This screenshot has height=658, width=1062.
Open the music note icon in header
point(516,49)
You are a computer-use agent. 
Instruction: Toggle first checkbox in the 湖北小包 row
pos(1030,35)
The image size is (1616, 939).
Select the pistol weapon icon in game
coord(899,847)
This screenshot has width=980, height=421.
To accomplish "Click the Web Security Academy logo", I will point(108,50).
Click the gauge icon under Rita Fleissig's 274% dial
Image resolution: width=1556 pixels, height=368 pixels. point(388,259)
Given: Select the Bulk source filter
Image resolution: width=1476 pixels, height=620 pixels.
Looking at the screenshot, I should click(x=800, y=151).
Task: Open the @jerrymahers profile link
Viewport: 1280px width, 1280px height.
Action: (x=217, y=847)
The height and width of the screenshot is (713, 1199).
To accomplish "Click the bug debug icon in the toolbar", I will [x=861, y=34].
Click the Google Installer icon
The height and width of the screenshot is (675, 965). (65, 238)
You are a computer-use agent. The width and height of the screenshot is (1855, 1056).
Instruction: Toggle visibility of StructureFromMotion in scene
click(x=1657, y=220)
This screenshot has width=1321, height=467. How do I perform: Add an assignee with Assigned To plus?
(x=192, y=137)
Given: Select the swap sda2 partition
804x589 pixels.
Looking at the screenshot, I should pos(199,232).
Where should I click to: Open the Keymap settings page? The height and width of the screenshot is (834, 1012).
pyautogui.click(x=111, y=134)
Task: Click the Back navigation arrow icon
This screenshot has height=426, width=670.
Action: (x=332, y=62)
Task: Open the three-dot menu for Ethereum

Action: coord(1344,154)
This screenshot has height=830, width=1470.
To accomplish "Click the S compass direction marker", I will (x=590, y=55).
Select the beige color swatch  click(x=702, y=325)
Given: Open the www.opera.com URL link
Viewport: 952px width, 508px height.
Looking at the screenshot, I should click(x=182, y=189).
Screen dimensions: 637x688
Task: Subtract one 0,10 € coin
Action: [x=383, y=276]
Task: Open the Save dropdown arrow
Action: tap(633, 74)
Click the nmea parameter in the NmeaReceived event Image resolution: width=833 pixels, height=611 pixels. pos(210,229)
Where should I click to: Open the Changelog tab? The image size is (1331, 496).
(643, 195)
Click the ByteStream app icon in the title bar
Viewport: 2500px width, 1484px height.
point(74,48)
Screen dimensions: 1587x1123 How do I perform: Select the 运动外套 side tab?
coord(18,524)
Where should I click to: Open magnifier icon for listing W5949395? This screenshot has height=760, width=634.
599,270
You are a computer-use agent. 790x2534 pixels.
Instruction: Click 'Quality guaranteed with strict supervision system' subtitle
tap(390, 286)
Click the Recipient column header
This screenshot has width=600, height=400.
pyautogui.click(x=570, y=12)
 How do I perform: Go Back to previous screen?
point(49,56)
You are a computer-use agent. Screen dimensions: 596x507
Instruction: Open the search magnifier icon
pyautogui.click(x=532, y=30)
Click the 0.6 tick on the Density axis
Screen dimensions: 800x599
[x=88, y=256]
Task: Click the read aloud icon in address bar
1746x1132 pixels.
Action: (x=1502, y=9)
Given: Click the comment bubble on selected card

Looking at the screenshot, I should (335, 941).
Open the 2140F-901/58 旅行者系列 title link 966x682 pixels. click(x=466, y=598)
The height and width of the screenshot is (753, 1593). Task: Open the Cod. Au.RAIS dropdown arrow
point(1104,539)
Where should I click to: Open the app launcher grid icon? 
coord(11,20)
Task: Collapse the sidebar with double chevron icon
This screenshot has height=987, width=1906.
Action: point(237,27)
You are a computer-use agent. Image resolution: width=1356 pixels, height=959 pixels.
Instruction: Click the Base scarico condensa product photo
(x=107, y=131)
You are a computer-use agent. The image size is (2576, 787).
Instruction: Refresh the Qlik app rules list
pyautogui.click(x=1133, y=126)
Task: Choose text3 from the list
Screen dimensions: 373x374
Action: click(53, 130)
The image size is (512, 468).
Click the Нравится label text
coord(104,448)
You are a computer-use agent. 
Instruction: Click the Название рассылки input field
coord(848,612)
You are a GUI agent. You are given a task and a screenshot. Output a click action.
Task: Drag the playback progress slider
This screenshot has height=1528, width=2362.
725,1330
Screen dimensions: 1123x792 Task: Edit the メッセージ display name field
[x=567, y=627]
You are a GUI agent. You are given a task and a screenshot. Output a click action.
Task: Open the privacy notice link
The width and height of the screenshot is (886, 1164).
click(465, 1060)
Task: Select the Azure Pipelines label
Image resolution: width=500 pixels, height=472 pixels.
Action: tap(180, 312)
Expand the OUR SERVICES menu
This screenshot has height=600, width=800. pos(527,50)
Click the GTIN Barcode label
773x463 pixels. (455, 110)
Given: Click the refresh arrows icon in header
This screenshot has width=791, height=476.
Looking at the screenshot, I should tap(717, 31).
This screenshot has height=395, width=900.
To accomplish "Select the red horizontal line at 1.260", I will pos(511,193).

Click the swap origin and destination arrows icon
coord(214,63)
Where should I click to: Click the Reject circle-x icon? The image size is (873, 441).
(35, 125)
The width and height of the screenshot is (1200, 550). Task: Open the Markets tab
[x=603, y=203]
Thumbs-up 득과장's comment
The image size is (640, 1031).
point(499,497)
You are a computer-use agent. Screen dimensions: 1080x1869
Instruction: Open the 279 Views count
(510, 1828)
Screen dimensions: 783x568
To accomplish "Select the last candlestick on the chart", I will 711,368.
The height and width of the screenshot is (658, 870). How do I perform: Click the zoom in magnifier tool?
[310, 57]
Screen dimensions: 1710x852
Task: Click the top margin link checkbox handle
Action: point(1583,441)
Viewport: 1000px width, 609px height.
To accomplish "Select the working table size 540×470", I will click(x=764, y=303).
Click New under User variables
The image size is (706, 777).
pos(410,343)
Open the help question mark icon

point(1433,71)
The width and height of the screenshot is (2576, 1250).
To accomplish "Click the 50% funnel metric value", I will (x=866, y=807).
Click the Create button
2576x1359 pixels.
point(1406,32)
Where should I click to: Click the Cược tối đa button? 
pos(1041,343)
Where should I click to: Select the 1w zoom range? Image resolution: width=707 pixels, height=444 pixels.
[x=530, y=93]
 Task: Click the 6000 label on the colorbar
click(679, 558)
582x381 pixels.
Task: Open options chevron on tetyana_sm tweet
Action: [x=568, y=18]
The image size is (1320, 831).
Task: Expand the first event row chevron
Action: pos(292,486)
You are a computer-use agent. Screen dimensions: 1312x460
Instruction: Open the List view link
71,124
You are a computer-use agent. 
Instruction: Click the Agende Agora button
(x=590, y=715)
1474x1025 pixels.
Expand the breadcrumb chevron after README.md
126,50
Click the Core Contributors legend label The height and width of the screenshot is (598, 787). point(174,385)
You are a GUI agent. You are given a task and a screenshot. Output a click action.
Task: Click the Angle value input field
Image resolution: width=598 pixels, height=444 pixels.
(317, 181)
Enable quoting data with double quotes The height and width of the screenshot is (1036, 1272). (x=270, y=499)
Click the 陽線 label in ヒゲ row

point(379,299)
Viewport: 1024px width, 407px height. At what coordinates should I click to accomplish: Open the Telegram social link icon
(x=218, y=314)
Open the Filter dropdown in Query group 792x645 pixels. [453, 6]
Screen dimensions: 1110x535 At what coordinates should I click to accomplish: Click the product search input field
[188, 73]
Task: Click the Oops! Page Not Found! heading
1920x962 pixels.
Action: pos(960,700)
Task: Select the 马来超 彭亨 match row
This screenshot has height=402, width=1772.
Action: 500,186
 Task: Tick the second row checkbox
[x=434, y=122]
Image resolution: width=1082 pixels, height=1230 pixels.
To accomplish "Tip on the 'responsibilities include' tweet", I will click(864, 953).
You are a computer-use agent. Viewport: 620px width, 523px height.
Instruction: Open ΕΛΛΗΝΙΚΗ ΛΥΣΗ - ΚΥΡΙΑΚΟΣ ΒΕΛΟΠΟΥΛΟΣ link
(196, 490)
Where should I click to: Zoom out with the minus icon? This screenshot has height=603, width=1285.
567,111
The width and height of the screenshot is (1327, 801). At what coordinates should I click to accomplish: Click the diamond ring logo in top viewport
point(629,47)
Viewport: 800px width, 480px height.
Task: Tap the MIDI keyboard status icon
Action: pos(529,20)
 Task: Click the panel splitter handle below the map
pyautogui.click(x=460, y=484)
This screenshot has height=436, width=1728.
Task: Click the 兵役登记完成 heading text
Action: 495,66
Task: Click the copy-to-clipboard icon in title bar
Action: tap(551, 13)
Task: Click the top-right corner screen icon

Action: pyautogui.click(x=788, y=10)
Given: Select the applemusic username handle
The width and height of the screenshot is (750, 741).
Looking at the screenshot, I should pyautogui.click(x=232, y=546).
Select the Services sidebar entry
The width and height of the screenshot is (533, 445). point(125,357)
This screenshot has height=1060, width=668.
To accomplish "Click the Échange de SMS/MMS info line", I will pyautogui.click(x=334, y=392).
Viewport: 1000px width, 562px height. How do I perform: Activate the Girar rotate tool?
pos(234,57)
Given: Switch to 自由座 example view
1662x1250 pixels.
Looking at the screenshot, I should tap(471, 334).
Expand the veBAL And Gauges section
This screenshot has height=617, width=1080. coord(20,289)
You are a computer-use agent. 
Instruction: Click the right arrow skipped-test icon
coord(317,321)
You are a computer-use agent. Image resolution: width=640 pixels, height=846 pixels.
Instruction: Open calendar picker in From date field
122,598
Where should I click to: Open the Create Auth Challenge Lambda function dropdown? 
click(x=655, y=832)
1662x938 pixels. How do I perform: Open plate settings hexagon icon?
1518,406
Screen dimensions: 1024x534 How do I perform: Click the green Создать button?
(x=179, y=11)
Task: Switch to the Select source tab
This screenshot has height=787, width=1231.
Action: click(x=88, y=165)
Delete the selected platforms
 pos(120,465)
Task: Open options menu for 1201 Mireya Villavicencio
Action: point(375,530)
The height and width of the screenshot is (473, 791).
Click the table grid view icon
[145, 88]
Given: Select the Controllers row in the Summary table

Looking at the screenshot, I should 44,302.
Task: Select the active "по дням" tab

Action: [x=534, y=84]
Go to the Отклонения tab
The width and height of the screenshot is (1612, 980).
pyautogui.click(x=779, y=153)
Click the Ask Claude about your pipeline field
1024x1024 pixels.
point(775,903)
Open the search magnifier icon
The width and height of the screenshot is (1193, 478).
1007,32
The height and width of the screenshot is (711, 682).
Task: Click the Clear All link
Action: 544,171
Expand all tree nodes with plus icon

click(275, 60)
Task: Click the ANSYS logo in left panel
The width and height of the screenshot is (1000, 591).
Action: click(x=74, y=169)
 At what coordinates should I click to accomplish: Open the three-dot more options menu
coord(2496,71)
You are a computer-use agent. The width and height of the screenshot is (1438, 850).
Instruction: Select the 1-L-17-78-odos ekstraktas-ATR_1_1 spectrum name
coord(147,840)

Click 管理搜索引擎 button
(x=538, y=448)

------------

About this exercise
Every line in the entries above that has the word "Switch" should be identified and copied.

Output below
Given: Switch to 自由座 example view
Task: Switch to the Select source tab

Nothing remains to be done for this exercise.